Overview of the trends and evolution in Runtime Support

Research into run-time security monitoring techniques has delivered techniques that monitor conditions related to security which are expressed in the form of security policies. Often these conditions are related to an infrastructure layer (e.g. network connections) and may fail to reflect application level and context specific security requirements. Existing techniques also monitor security conditions in isolation. As a consequence, they are unable to detect security breaches and threats which arise due to interactions between different functional and dependability system requirements and security requirements, or breaches and threats which arise due to violations of conditions that relate to non infrastructural system aspects (e.g. negligence at the level of system users).

The deliverable

The deliverable document "State of the art in Runtime Support", includes an analysis of the state of the art in monitoring breaches and threats to S&D requirements, solutions and satisfaction of context conditions at run-time, and existing mechanisms and approaches for reacting to such breaches and threats.
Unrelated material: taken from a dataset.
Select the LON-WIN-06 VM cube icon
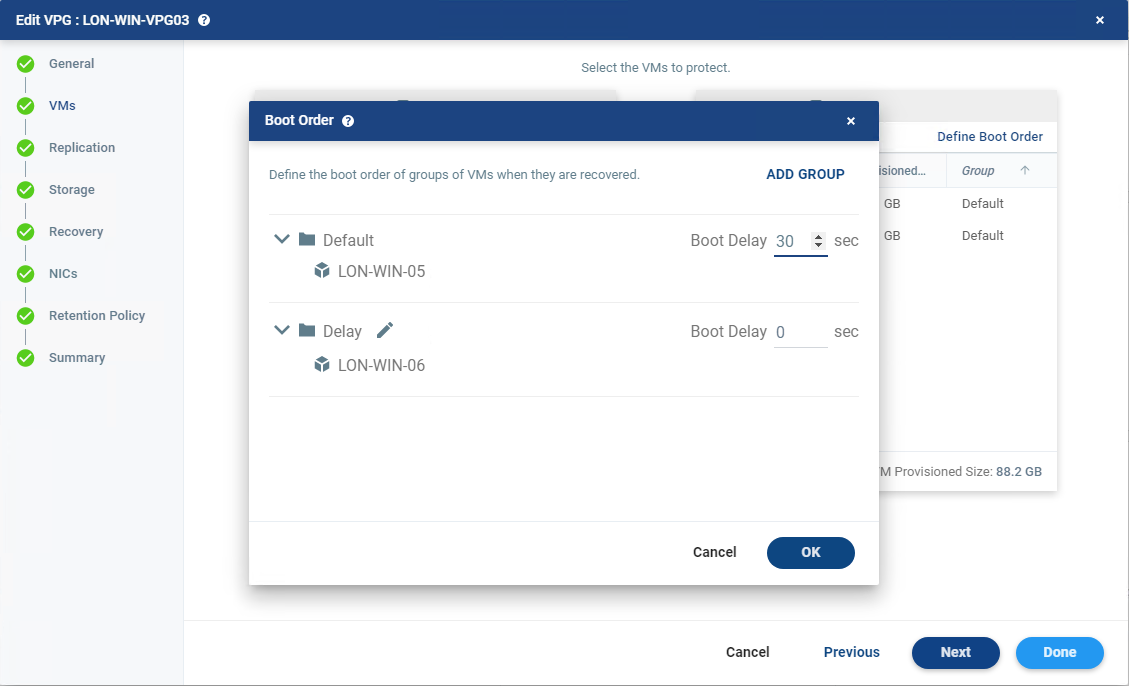 tap(322, 365)
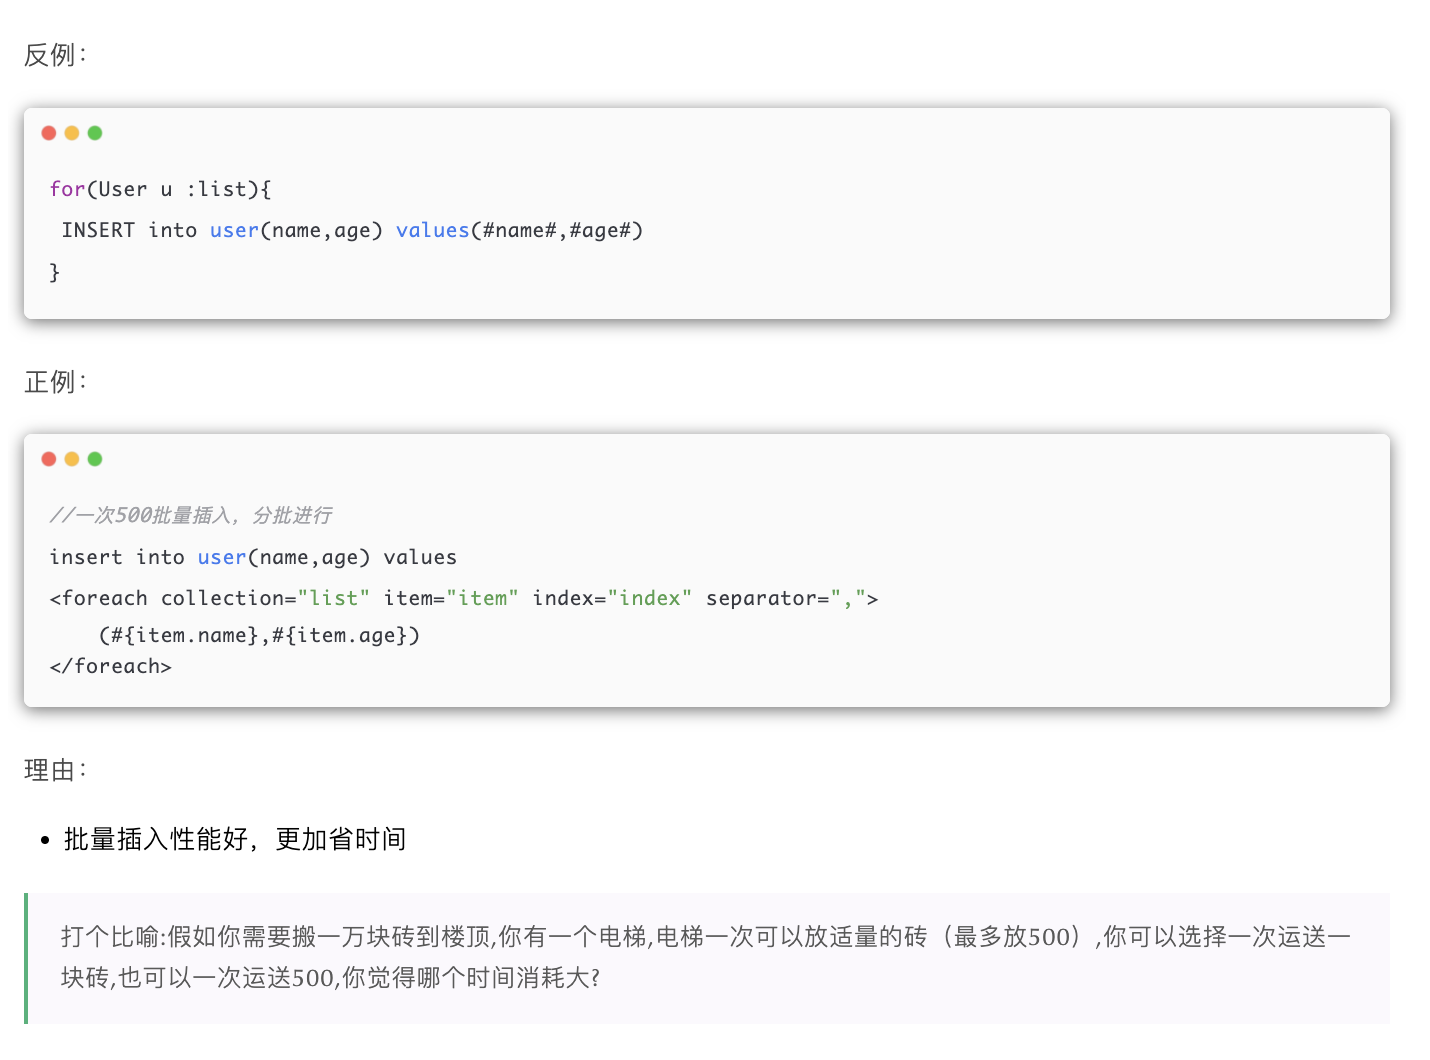Click the closing brace of the for loop

coord(55,272)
The report identifies relevant open issues that will drive the subsequent research and development work in the activity.

Key findings :

Research into general run-time requirements monitoring has investigated:
  • ways of specifying requirements for monitoring and transforming them into events that can be monitored at run-time;
  • the development of event-monitoring mechanisms;
  • the development of mechanisms for generating system events that can be used in monitoring
  • the development of mechanisms for adapting systems in order to deal with deviations from requirements at run-time. Most of the existing techniques express requirements in some high level formal specification language and subsequently assume the refinement and mapping of these requirements onto patterns of events. The occurrence of those patterns would indicate their violation at run-time.